Jakub Scholz - Senior Principal Software Engineer , Red Hat

About this event


Apache Kafka is more than just a messaging broker. It has a rich ecosystem of different components. There are connectors for importing and exporting data, different stream processing libraries, schema registries and a lot more.

The first part of this talk will explain the Apache Kafka ecosystem and how the different components can be used to load data from social networks and use stream processing and machine learning to analyze them.

The second part will show a demo running on Kubernetes which will use Kafka Connect to load data from Twitter and analyze them using the Kafka Streams API.

After this talk, the attendees should be able to better understand the full advantages of the Apache Kafka ecosystem especially with focus on Kafka Connect and Kafka Streams API. And they should be also able to use these components on top of Kubernetes.


The key takeaway of this talk is that Apache Kafka is more than just a messaging broker.
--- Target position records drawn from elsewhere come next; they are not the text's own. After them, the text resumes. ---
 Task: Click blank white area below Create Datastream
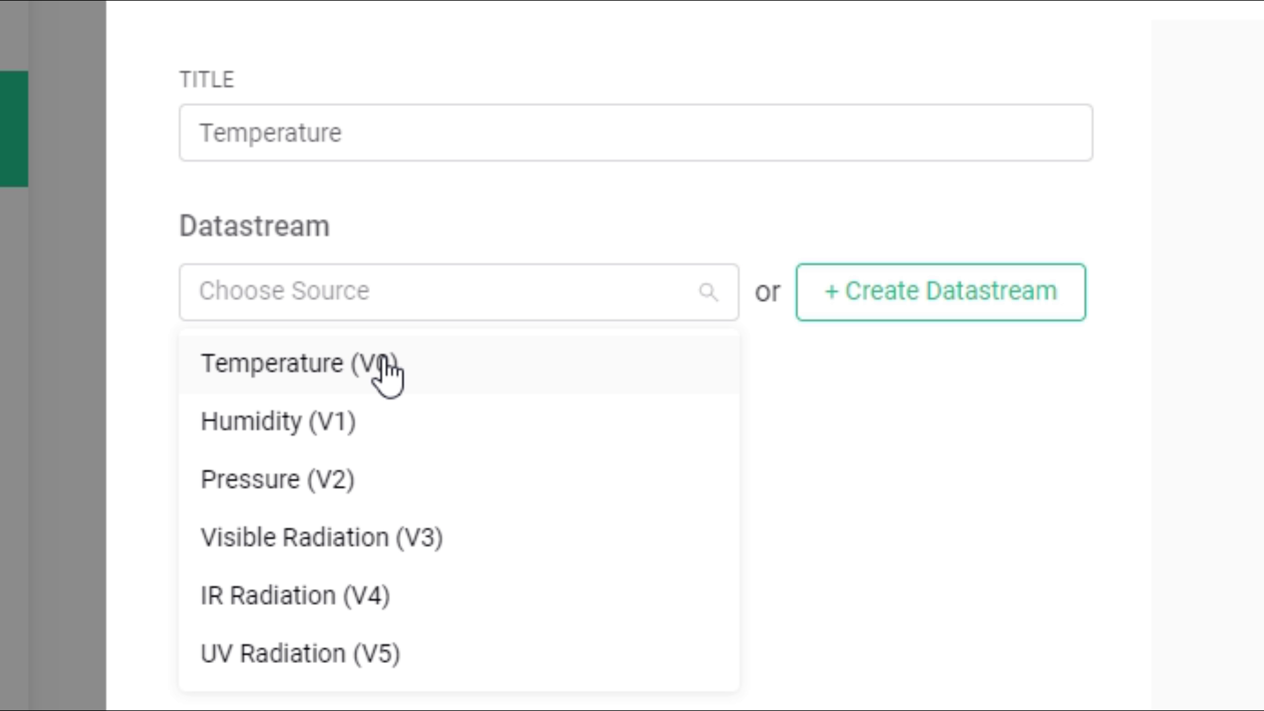(941, 461)
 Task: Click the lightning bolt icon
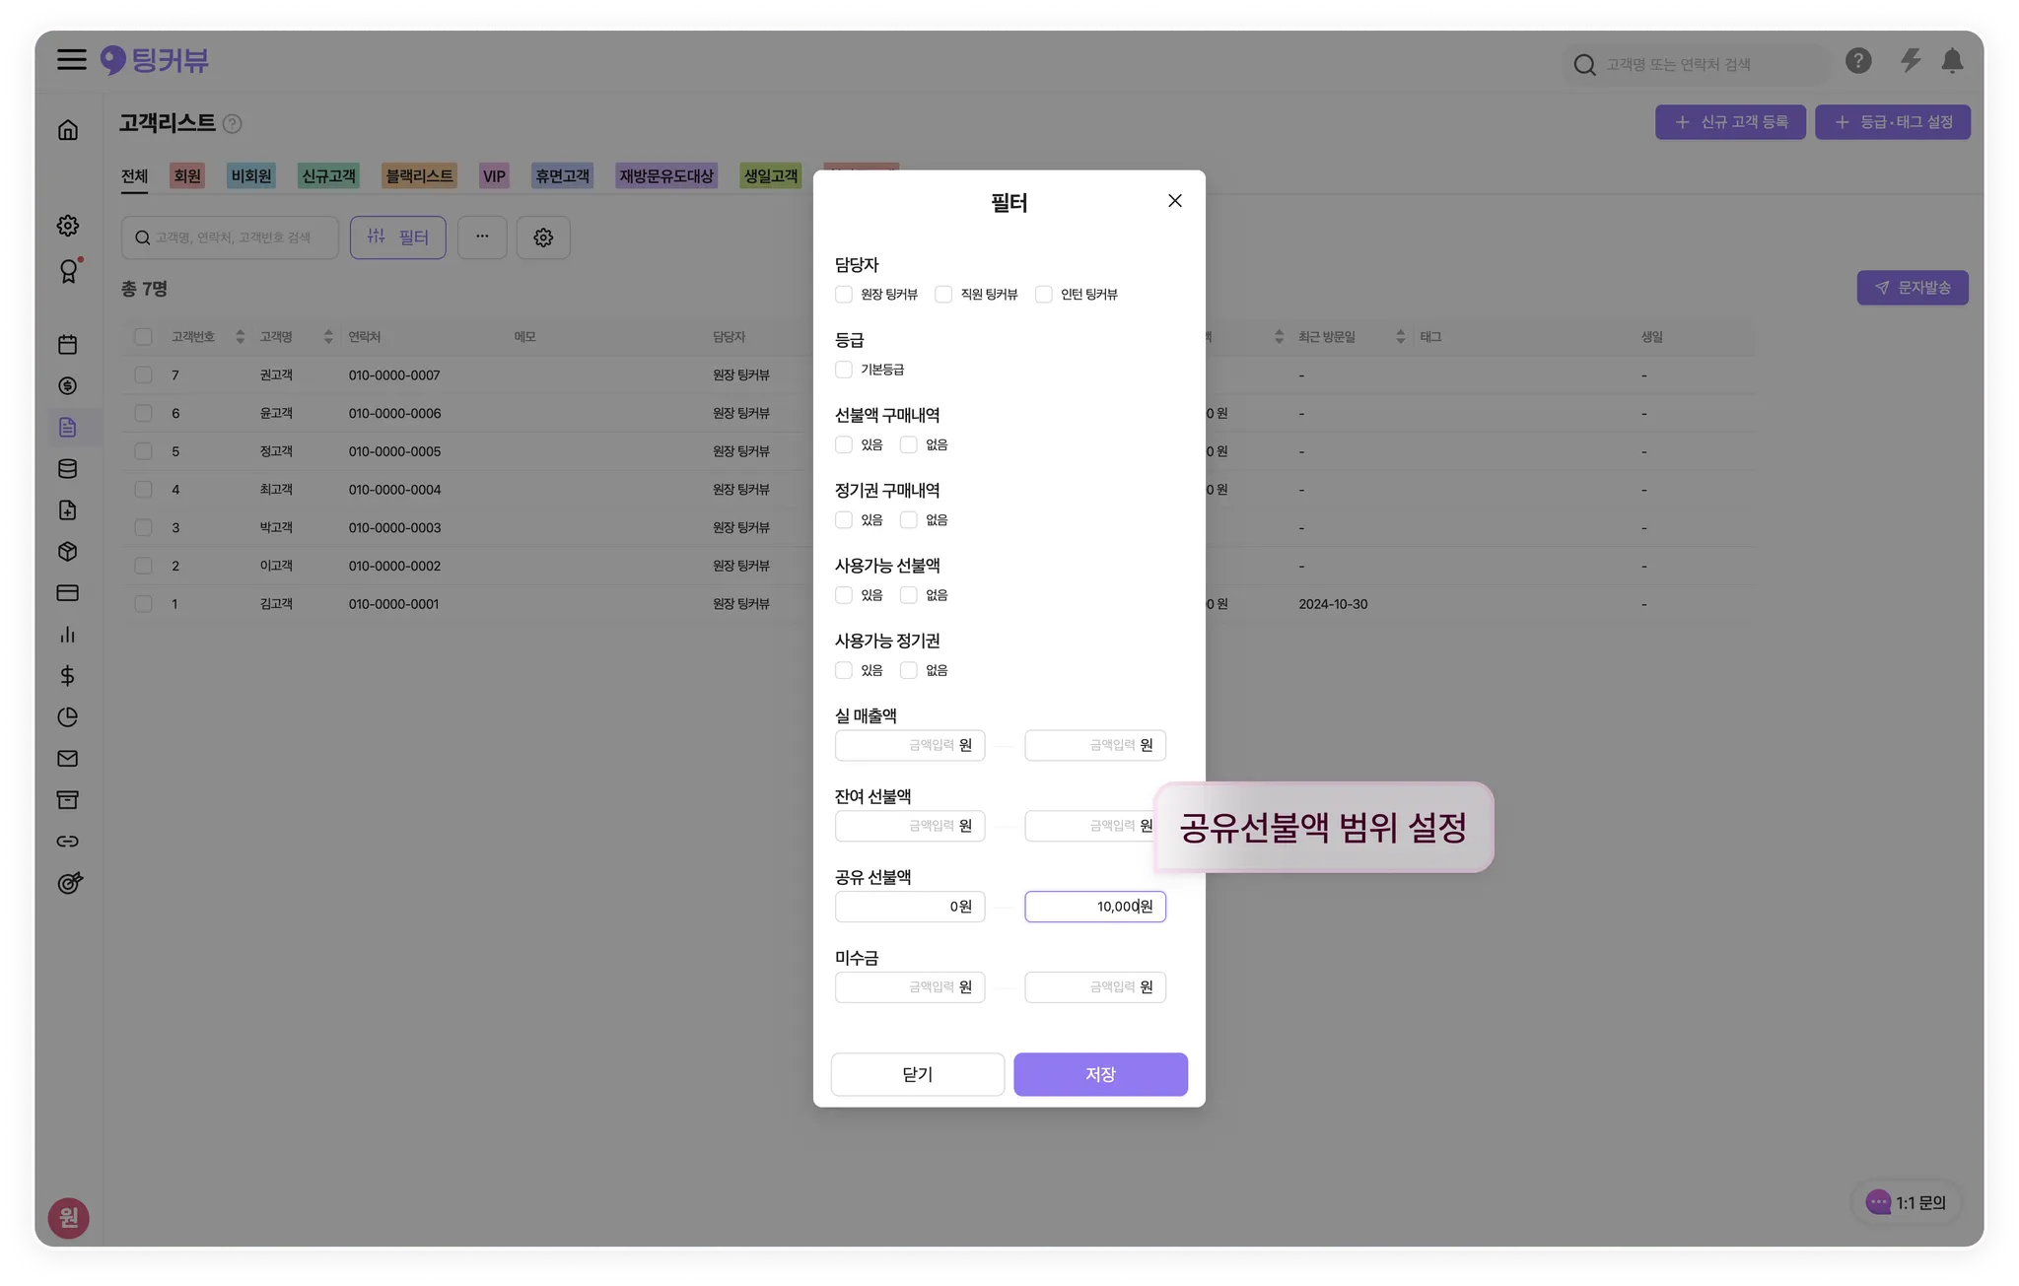tap(1910, 61)
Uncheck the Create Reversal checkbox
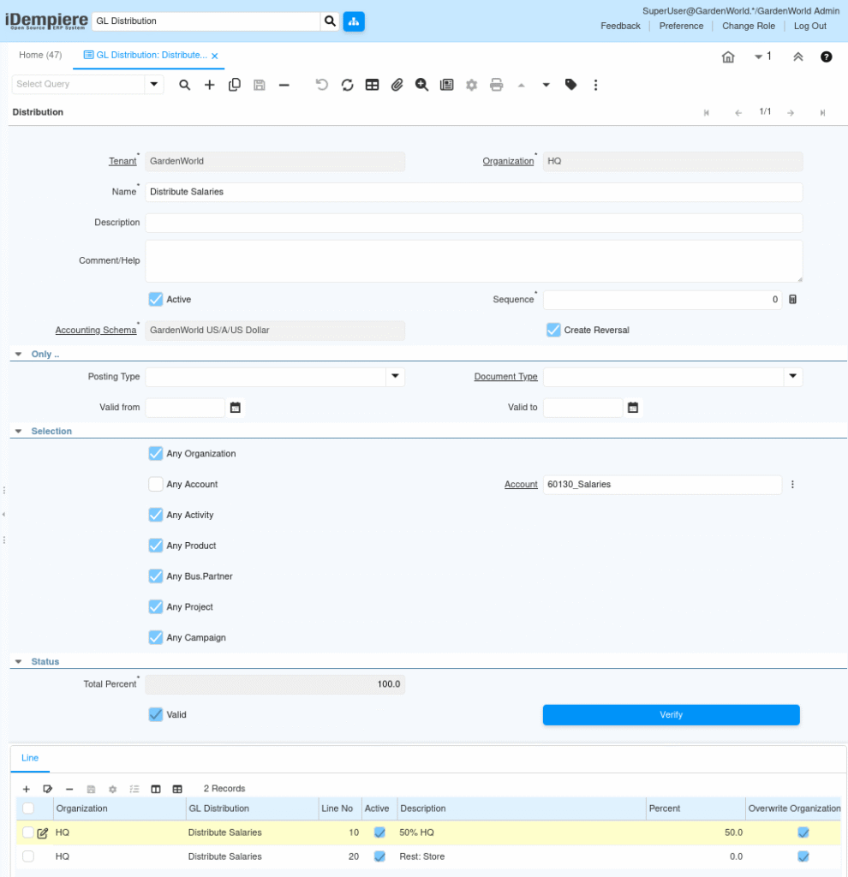Screen dimensions: 848x877 tap(553, 330)
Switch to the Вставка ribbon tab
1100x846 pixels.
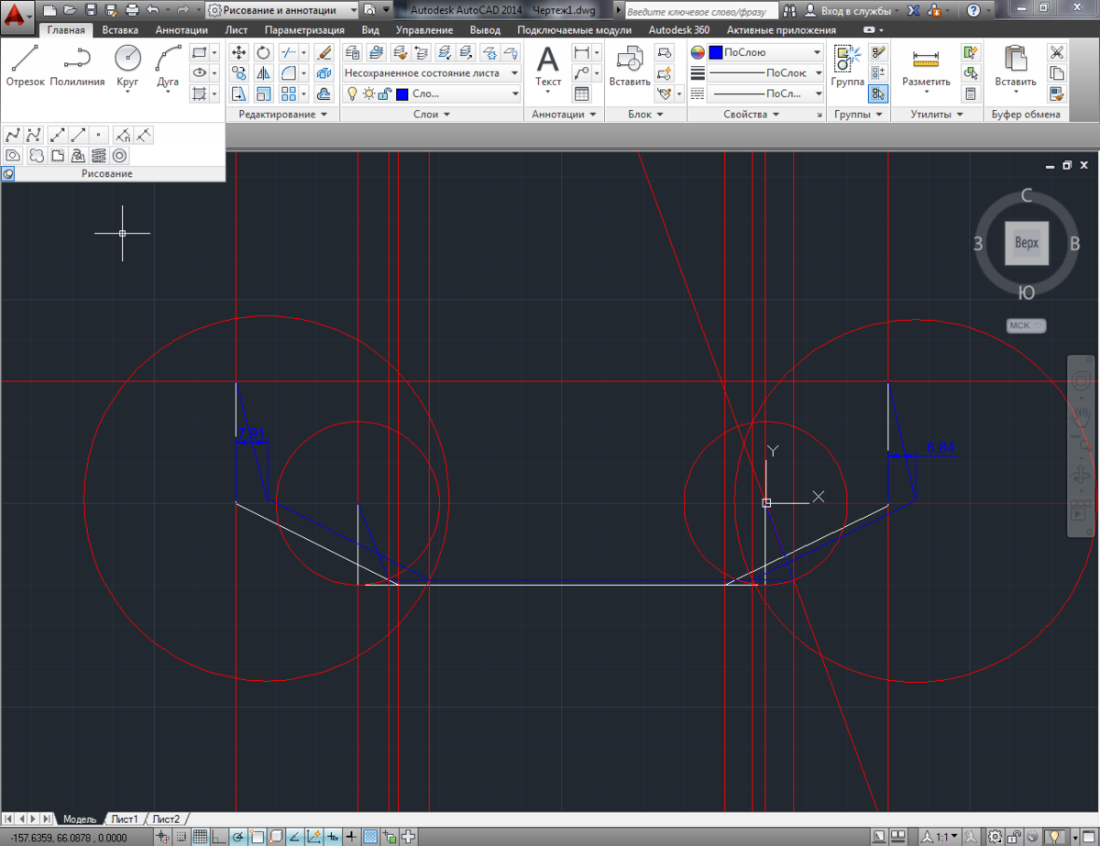(x=120, y=30)
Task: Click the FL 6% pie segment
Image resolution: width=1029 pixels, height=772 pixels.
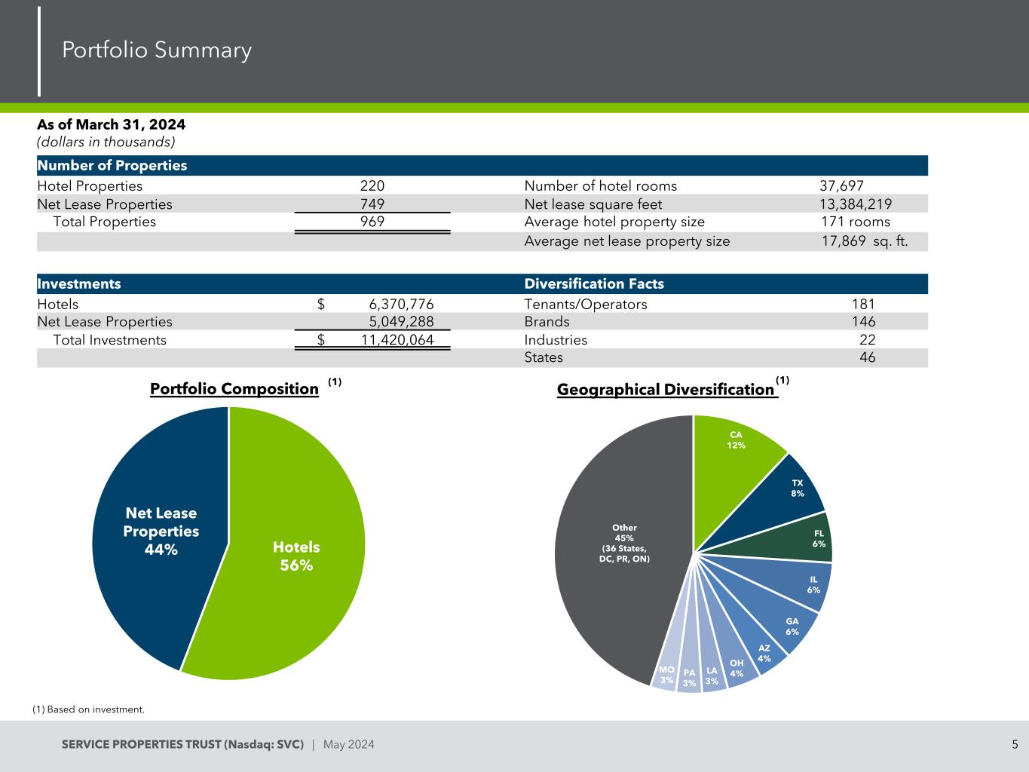Action: pyautogui.click(x=818, y=538)
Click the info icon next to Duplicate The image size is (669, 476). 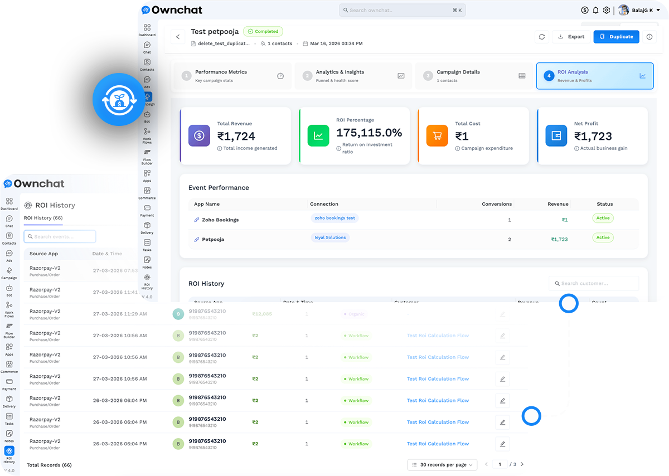[x=649, y=36]
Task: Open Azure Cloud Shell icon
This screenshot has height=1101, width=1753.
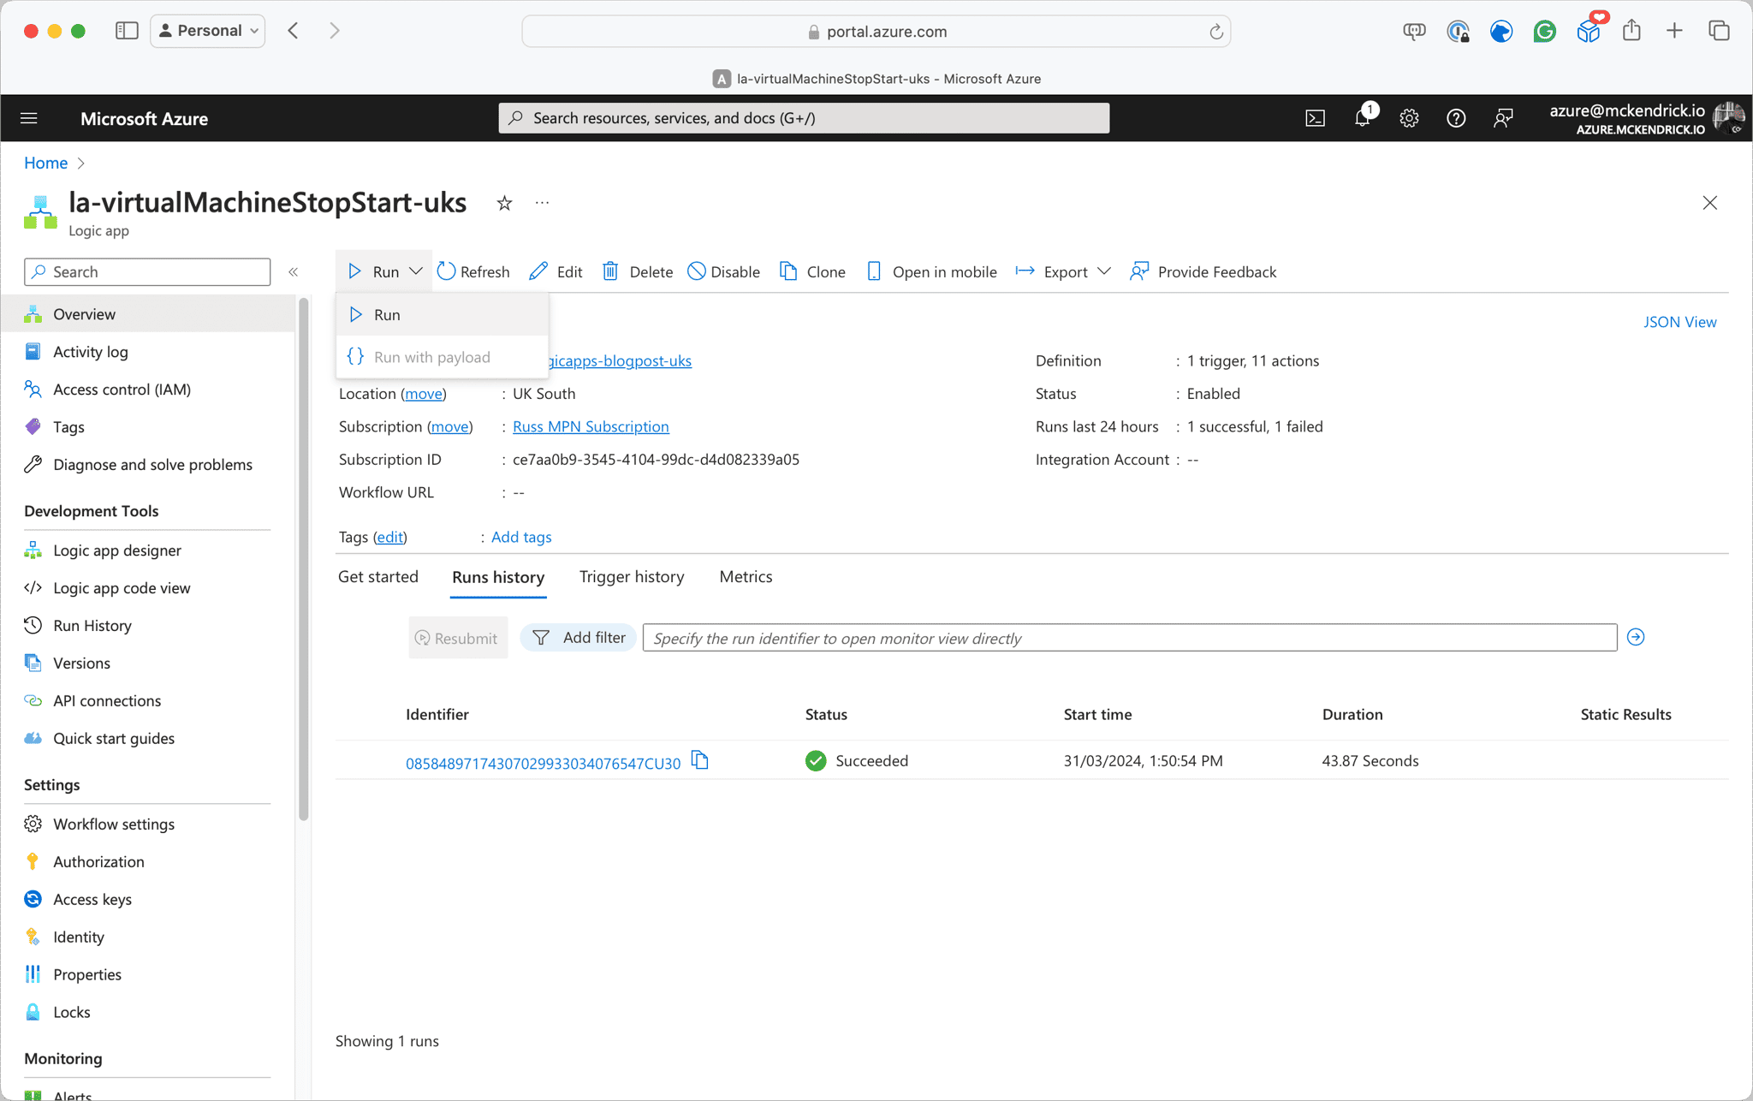Action: (1315, 118)
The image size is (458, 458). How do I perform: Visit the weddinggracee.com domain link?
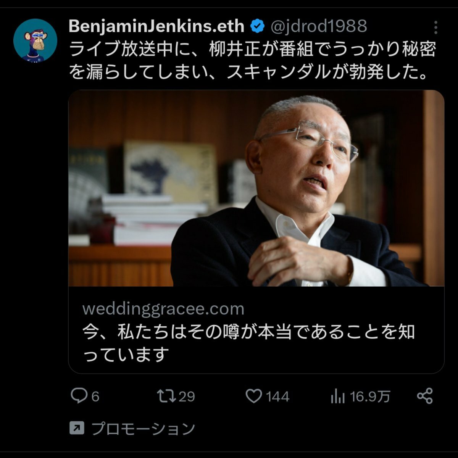click(x=163, y=308)
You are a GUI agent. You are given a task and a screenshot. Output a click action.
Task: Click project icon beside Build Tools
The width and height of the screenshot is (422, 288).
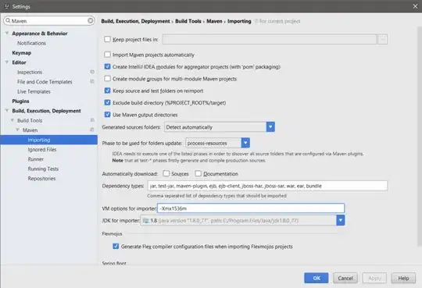92,120
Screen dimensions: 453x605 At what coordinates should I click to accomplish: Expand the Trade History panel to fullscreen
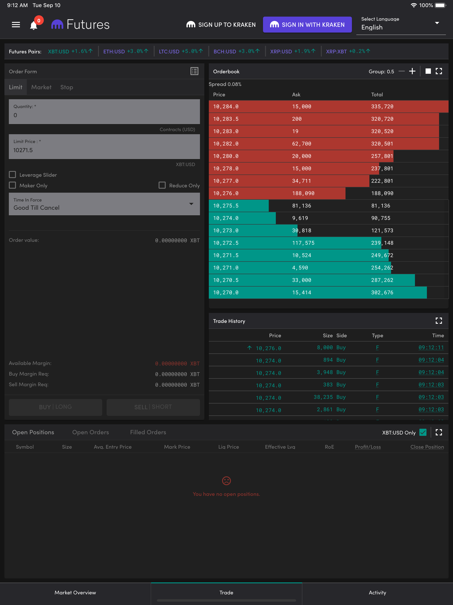coord(439,321)
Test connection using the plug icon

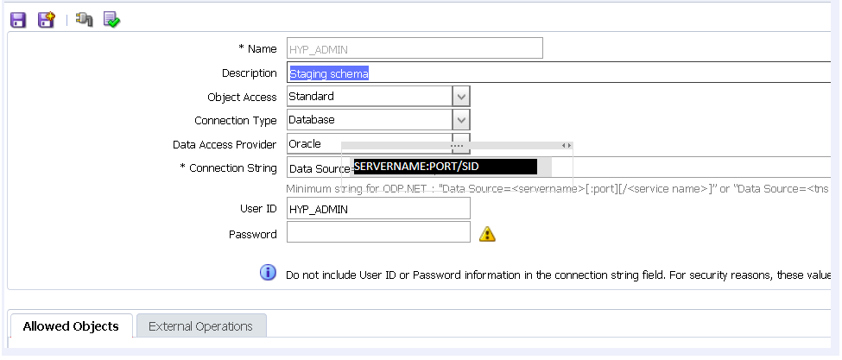coord(84,18)
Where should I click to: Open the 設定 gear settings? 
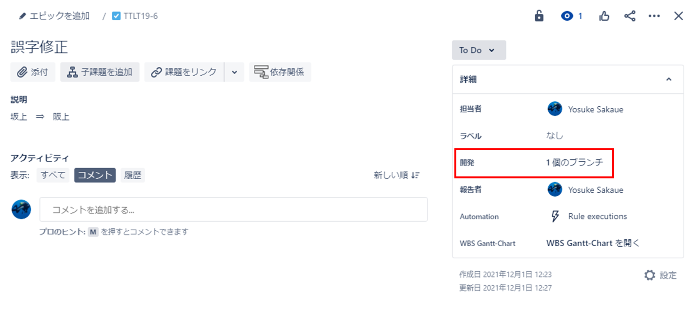point(649,275)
It is a platform and ecosystem of different components which can be used to solve complex tasks when dealing with events or processing data. The talk demonstrates this on loading tweets from Twitter and processing them using the different parts of the Kafka ecosystem. The whole talk and its demos are running on Kubernetes using the Strimzi project. So it also shows how to easily run all the different components on top of Kubernetes with the help of few simple YAML files.